Should you paint the floor of your hen house?

The Garden Coop and Garden Ark chicken coop plans call for a simple henhouse floor. That is, there’s no poop tray or slotted floor in these designs, though you could certainly add them. What you have, then, is a basic plywood or oriented strand board (OSB) floor. Both of these are bare wood products, which means that if they get wet, they will begin to absorb moisture.

+ Read more about the henhouse design in The Garden Coop and The Garden Ark chicken coop plans.

+ Read more about choosing the right kind of sheet wood for a chicken coop.

Painting the floor will protect it from moisture and everything that can come with it — rot, mold, mildew. Even just the swollen and raised fibers of the wood can make brushing out debris go less smoothly. Seal the surface well, and any soiled bedding should brush right out.

That said, painting the henhouse floor is not a must. Your choice may come down to cost. If you have the right paint handy, by all means use it. But if you’re trying to save on the cost of building a chicken coop, a quart or gallon of quality paint may cost more than the piece of wood you’re trying to protect.

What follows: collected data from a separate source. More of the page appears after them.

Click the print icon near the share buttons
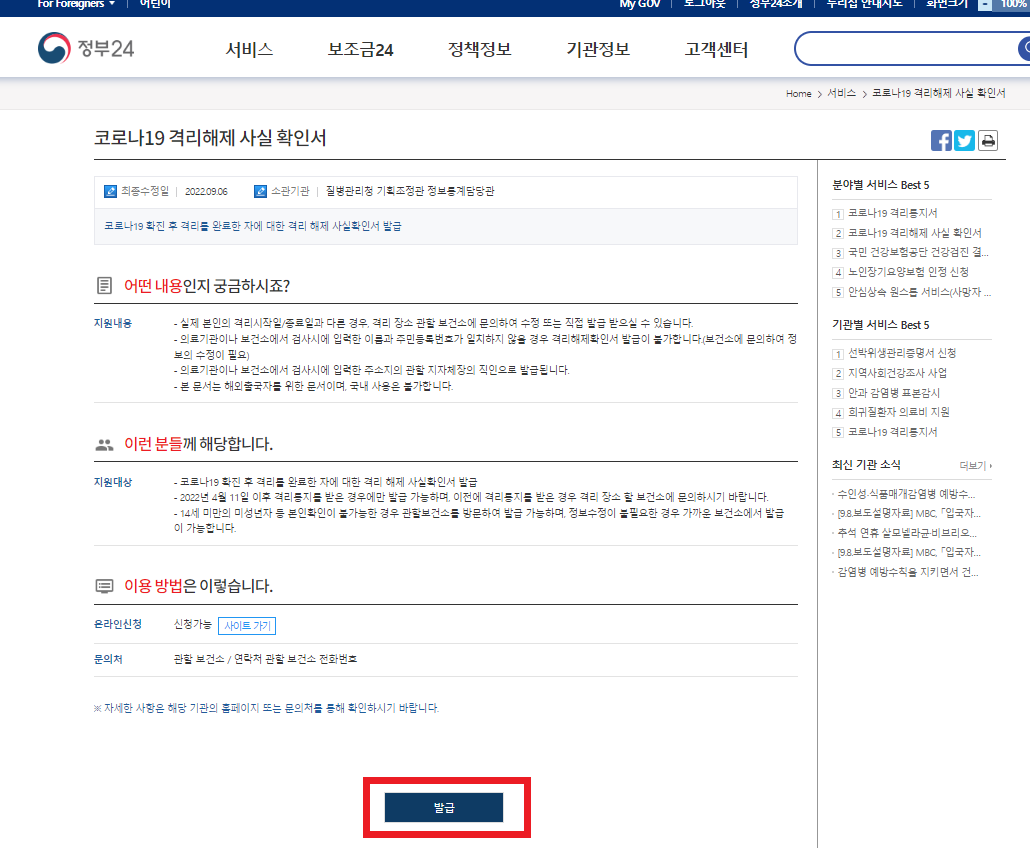1030x848 pixels. (988, 141)
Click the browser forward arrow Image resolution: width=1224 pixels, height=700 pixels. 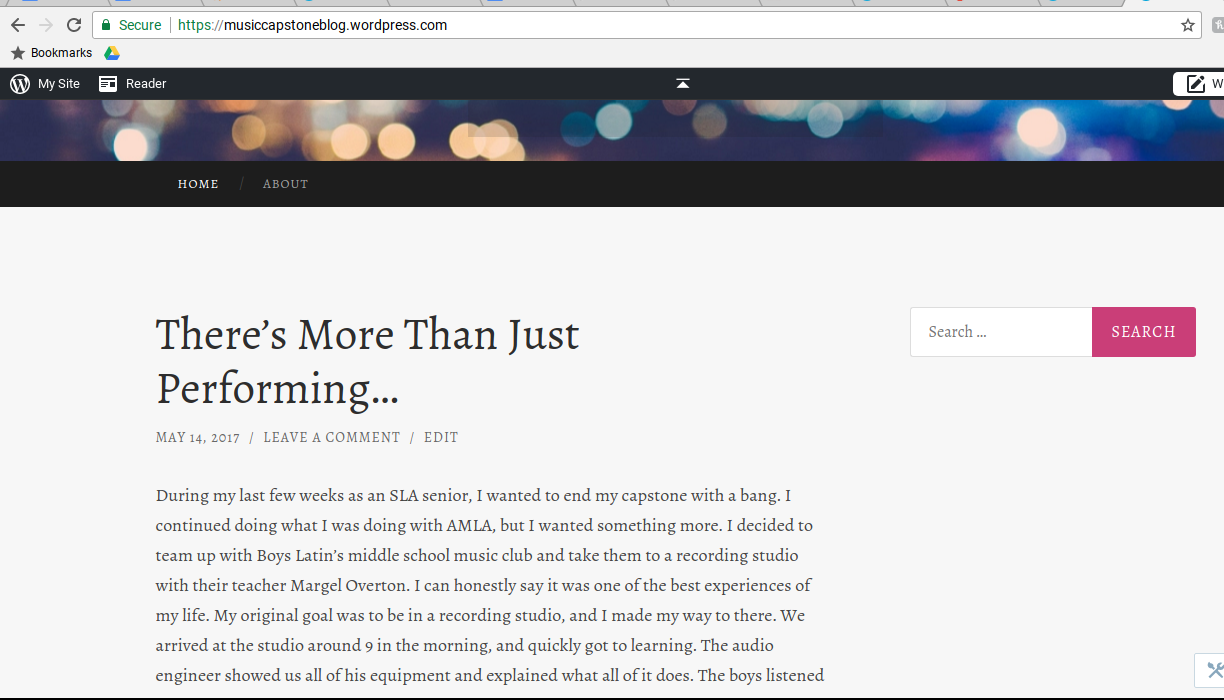pyautogui.click(x=46, y=25)
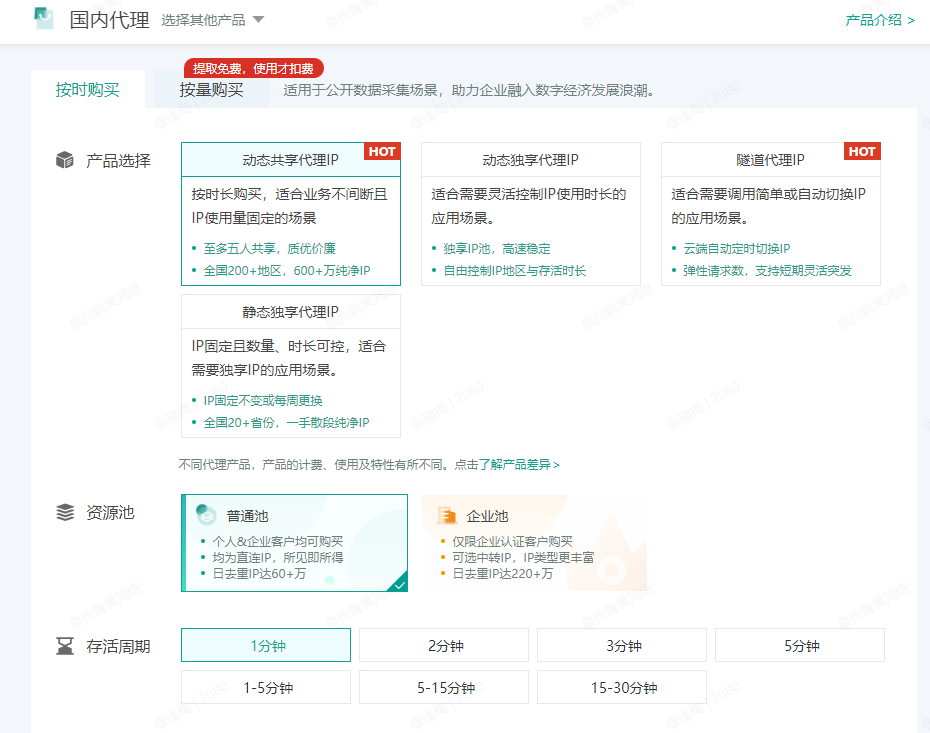Open 产品介绍 link at top right
The width and height of the screenshot is (930, 733).
tap(879, 20)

Whether you decide to paint or not, what is a must is that you maintain a layer of carbonaceous bedding (straw, pine shavings, shredded paper, dried leaves, etc.) to collect the chickens’ droppings. This is important for both absorbing moisture and keeping odors down. As the chicken manure collects in the bedding, the mixture of the two is a lot easier to remove and add to the compost.

Painted vs. unpainted

We have a coop in which we painted the floor and another in which we left the hen house floor unfinished. We keep a layer of fresh bedding in both, and since the hens’ droppings fall onto this bedding, the moisture doesn’t readily soak into the plywood. (A bit of chicken trivia, not that you asked for it: A chicken’s urine comes out the vent with its feces. It’s the whitish stuff mixed in with the droppings.)

Here are a couple pictures of those hen house floors. The first is of the unfinished floor. The second is of the painted one.

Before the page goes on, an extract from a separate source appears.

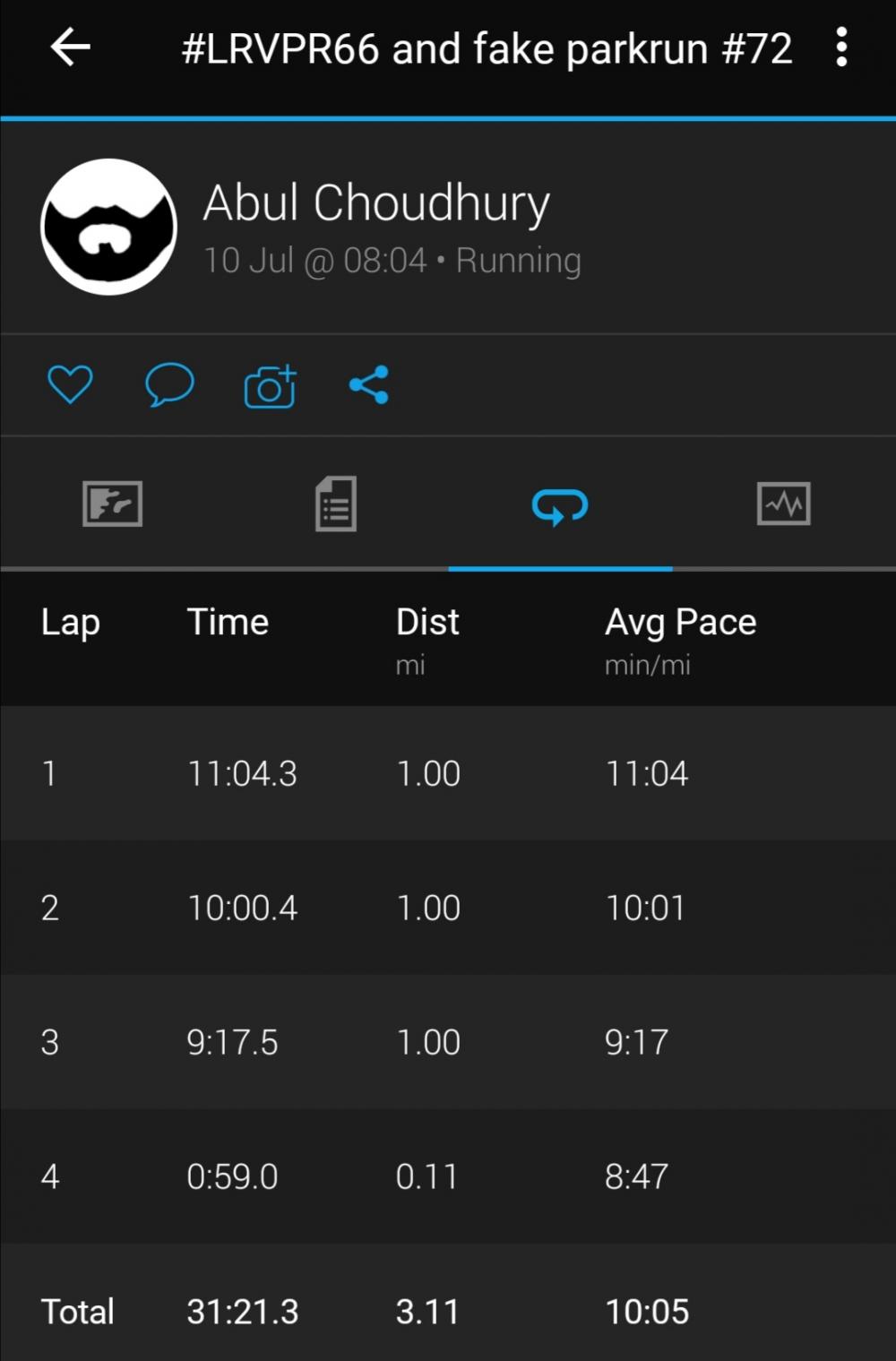Open the three-dot overflow menu
The width and height of the screenshot is (896, 1361).
tap(840, 47)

This floor is OSB and has never been painted. Ive brushed away some of the bedding to reveal the surface. The dust is a mixture of diatomaceous earth, straw, and dried droppings.
The floor of the raised hen house on this Garden Coop walk-in chicken coop is made of OSB, is a couple years old, and has never been sealed or painted. I brushed away some of the straw bedding to reveal the surface. The gray dust you see is a mixture of diatomaceous earth, straw, and dried droppings.

The inside floor of this Garden Ark mobile chicken coop is painted with white exterior latex paint. Ive brushed back the bedding to show the floor. Notice it looks about the same as the unfinished henhouse floor pictured above. But I could wipe this one down to its original smooth condition. (If I wanted to.)

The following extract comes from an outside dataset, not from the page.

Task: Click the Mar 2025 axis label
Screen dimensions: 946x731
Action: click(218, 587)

The hen house floor of this Garden Ark mobile chicken coop is painted with white exterior latex paint. I've brushed back the bedding to show the floor. Notice it looks about the same as the unfinished henhouse floor pictured above. But I could wipe this one down to its original pristine condition (if I ever wanted to.) The smoothness of the painted floor does make it a little easier to sweep out the soiled bedding.

Now, while the floors in both these coops are holding up quite well, we do find that the painted floor is easier to clean. It’s definitely easier to tell when it’s clean, and my guess is that the painted surface will outlast the unpainted one.

Painting the henhouse floor

To paint the floor of your chicken coop, simply apply two coats (or more) of a durable exterior latex paint. The coop should be so well ventilated that any gradual off-gassing from your paint won’t harm the chickens, but you may still prefer to use a low-VOC (volatile organic compound) paint, especially if you’re painting the floor piece indoors. If you have a primer, applying that first will improve the adhesion and coverage of the paint.

Hens like to go barefoot and rarely trim their nails, so plan to use a paint that’s tough enough to hold up to the constant scratching. As for color, white or a pale shade is best, as it will make it more obvious when the chicken coop floor needs to be cleaned.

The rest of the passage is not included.